いよいよルノワールのカレンダーも、あと2月を残すのみとなりました。
こうして辿ってくると、ルノワールの人生も波乱万丈ですね。
さて、今月のカレンダーは、上に3点似たようなデッサンが並んでいますが、
これは何を意味するのでしょう。「5人の人物に囲まれて座る女性」というタイトルが
付けられています。人物の描写が右にいくに従って克明になっていきますね。
左の文字は、ルノワールのものではありません。建築家のシャルル・ル・クールという
の文字で、1860年代後半に親しくしていた画家のジュール・ル・クールのお兄さんです。
その人が「ペンで描かれたこの3点の人物画は、オーギュスト・ルノワール
ものであることを証明する」と書いたのです。
このデッサンは、真ん中の長椅子に座っているヴァランティーヌ・ド・ボッフルモン
大公夫人邸でのシーンで、夫人の右手に画家ジュールとシャルル・ル・クール、
ポール・ダグラス大尉夫妻、左手にヴァランティーヌと結婚する
ジョルジュ・ビベスコ公が描かれています。
建築家シャルルの設計で建てる邸宅の装飾画をビベスコ公がルノワールに依頼していて、
そのためのデッサンだったらしいですね。
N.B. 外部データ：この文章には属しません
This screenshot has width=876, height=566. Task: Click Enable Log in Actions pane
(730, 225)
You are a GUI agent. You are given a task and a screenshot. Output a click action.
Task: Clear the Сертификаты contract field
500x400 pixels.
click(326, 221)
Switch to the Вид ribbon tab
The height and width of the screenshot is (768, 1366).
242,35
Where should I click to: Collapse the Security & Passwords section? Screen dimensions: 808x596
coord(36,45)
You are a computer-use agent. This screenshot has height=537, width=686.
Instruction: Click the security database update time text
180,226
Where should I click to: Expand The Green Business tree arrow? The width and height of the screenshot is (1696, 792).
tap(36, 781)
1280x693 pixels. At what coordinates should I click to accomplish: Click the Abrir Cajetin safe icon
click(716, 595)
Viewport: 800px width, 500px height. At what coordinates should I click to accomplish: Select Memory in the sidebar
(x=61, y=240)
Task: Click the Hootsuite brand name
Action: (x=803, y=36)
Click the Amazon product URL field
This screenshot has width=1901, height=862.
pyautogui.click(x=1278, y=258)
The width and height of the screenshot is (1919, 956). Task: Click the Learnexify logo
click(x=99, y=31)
ルノワールは、これをもとに壮大な絵画に
仕上げようと考えていたそうですが、残念ながら実現しませんでした。
ここにモデルとなり、描かれている人物は全てルノワールを当時
支えていた人たちでもあったのです。
このデッサンは、パリのオルセー美術館に所蔵されています。
絵の背景にある実際の物語を読み解いて行くのも面白いものです。

さて、今月11月があなたにとって最良の日々でありますようお祈り申し上げます。